When is it okay to weep for the guy who doesn't get the gal?


We were watching a Hallmark romance movie and my wife said, “I don’t know who she’ll pick.”

I said, “probably the guy with no visible source of income, but let’s see.”


I was tickled by her remark. My gal reads a ton of romance novels, but she’s not a writer. I knew the who, what, where, when, why, how and throw in some tropes, 10 minutes into the 2 hour (well, maybe 1.5 hours after commercials) movie. The credit for my wife's confusion of who gets the gal, goes to the writer of the screenplay. It used to be and still is in some plots that the guy who will not get the gal, has a really fatal flaw.

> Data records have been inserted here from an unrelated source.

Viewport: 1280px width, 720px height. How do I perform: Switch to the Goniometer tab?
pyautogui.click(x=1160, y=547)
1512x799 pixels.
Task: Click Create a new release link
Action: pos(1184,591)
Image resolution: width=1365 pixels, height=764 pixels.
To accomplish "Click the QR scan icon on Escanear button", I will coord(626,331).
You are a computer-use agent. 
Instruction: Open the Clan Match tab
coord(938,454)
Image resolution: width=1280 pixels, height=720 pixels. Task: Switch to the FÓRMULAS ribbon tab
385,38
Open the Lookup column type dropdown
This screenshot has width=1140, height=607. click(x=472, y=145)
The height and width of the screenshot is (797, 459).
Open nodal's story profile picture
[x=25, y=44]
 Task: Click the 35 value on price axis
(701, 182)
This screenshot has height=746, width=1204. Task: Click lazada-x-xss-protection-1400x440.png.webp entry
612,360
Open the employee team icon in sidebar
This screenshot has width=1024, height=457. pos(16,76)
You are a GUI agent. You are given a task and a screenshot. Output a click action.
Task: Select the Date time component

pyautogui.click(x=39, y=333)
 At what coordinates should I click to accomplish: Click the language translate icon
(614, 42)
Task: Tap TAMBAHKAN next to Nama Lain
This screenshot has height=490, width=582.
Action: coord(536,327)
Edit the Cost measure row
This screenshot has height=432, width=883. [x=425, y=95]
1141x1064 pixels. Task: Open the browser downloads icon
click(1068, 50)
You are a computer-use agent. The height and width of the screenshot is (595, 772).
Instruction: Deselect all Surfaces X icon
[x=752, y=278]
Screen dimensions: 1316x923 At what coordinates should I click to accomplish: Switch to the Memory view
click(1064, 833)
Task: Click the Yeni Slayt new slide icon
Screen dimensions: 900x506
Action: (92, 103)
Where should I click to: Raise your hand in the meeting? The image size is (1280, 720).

Basically, one guy’s a doctor. The other, a struggling and not google-able writer of unspecified fiction (romance*). Both have caring hearts, love her, good senses of humor. Both are handsome. One seems well off; the other not at all.  *The heroine doesn’t read romance, thinks it’s fluff. He writes under and travels with his pen name and persona, a woman, Veronica something (can you ID the tropes here?). His fiction earns awards and nationwide bestseller status (like the ladies of RWASD) and when the heroine finally gets her hands on an example, thanks to her girlfriend— “just read this, maybe you’ll change your mind about some romance”—she loves the tender story.

Tickled? Yes, because I think the longer you can hold the suspense of who-gets-who, the happier and more entertained the reader will be. That’s if you play with a two-guy theme. BTW, Hallmark is doing more and more experimental movies and is trying to hide the obvious happily-ever-after in layers upon layers of conflict and misdirection. But, they can’t fool us, right?